With virtually all springtime races canceled due to COVID-19, we ruminated about what races would look like when the restrictions were lifted. No crews, no spectators, no pacers, maybe self-serve aid stations (with food wrapped in single-serve portions – no more bowls full of M&Ms or pretzels). There might be rolling starts to avoid starting line congestion, with chip timing used as the official time. On single-track trails, runners are almost always well outside the six-foot distancing guidelines. It’s actually pretty hard to follow that closely and still be able to see the rocks and roots on the trail.
“Hey, we could do something like that,” my wife Lisa mused. “Just make everyone run solo.” With that, we hatched the concept of the MayDay! Solo 50K, to be run Fat Ass style on May 1. We laid out a course: one big loop around the west end of Sedona, AZ, where the trail system among the famed red rocks is well-suited for such an event. We dropped water and ice at three trailheads, and set up a mini self-serve aid station on the front porch of veteran ultrarunners Kerry Owens and Doug Sullivan’s house, which is conveniently only about 100 meters from the trail at the halfway point. (Locals are now referring to their home as the “Halfway House.”)
Both Sedona and nearby Flagstaff are filled with ultrarunners, and our self-imposed 25-runner limit was filled in two days, essentially by invitation. Runners were told to run solo (the only exception was that you could run with someone you shared a household with) and to start whenever they wanted. We weren’t going to spring for chip timing, so Strava uploads would serve as each runner’s official time (and proof that you had run the prescribed route).

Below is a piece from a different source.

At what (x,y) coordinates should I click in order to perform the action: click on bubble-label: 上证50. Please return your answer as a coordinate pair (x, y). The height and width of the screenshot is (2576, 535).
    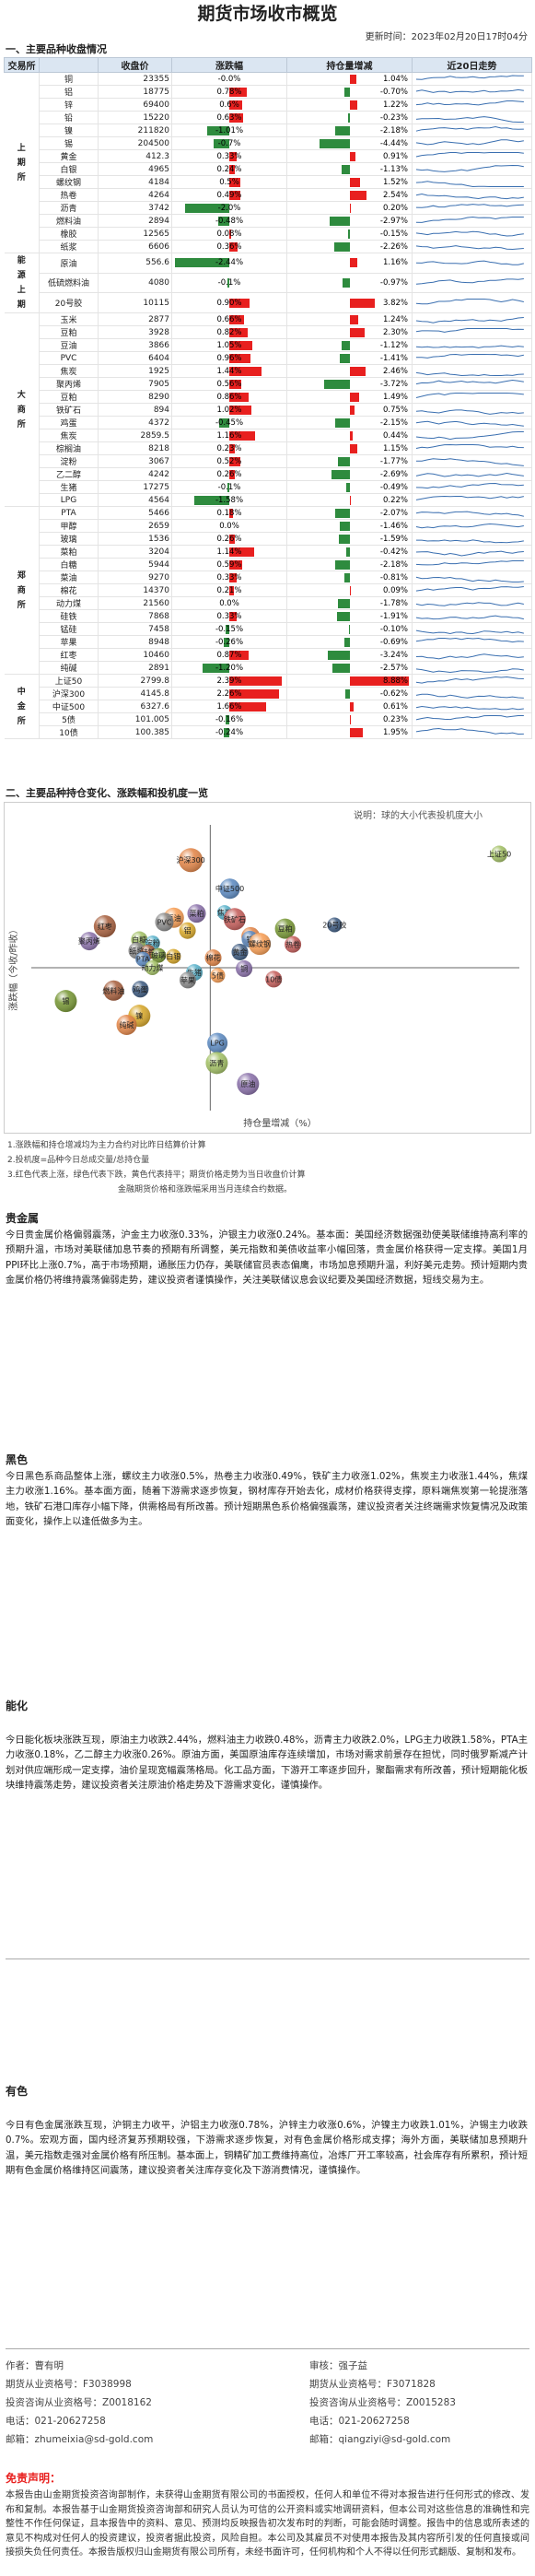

It turned out that the day of the run was in the middle of a heat wave, so most runners started very early, some even before dawn. Not Tim Freriks, though. Freriks, an ICU nurse at a COVID-19-filled ward at Flagstaff Medical Center, had worked the late shift the night before the run, so he didn’t start until 5:30 p.m. By doing so, he missed the worst of the heat (91 degrees), but also had to run the last 10 miles in the dark. But, by the time he started, he also knew what the other fast guys had run and what time he needed to beat.
Jim Walmsley and Jared Hazen are roommates and ran more-or-less together, finishing in 3:54. A short while later, Drew Frehs—fresh off a win at the Coldwater Rumble 100-miler—also came in at 3:54. They were the leaders in the clubhouse. But 12 hours later, Freriks posted a 3:49. As any baseball fan knows, it pays to bat last.
Tina Bentrott, who splits her time between Sedona and Washington state, was well clear of the other women, finishing first in 5:41.
To be fair, it was more of a tour than a race and most folks were just running, not really racing. But, for the first time in weeks—a hot Friday on the first day of May—the world felt almost normal again, and it was a welcome respite from seemingly endless house-bound isolation. And it seems most fitting that the fastest finisher is the guy whose life is completely immersed in the pandemic. Our own local hero won the day.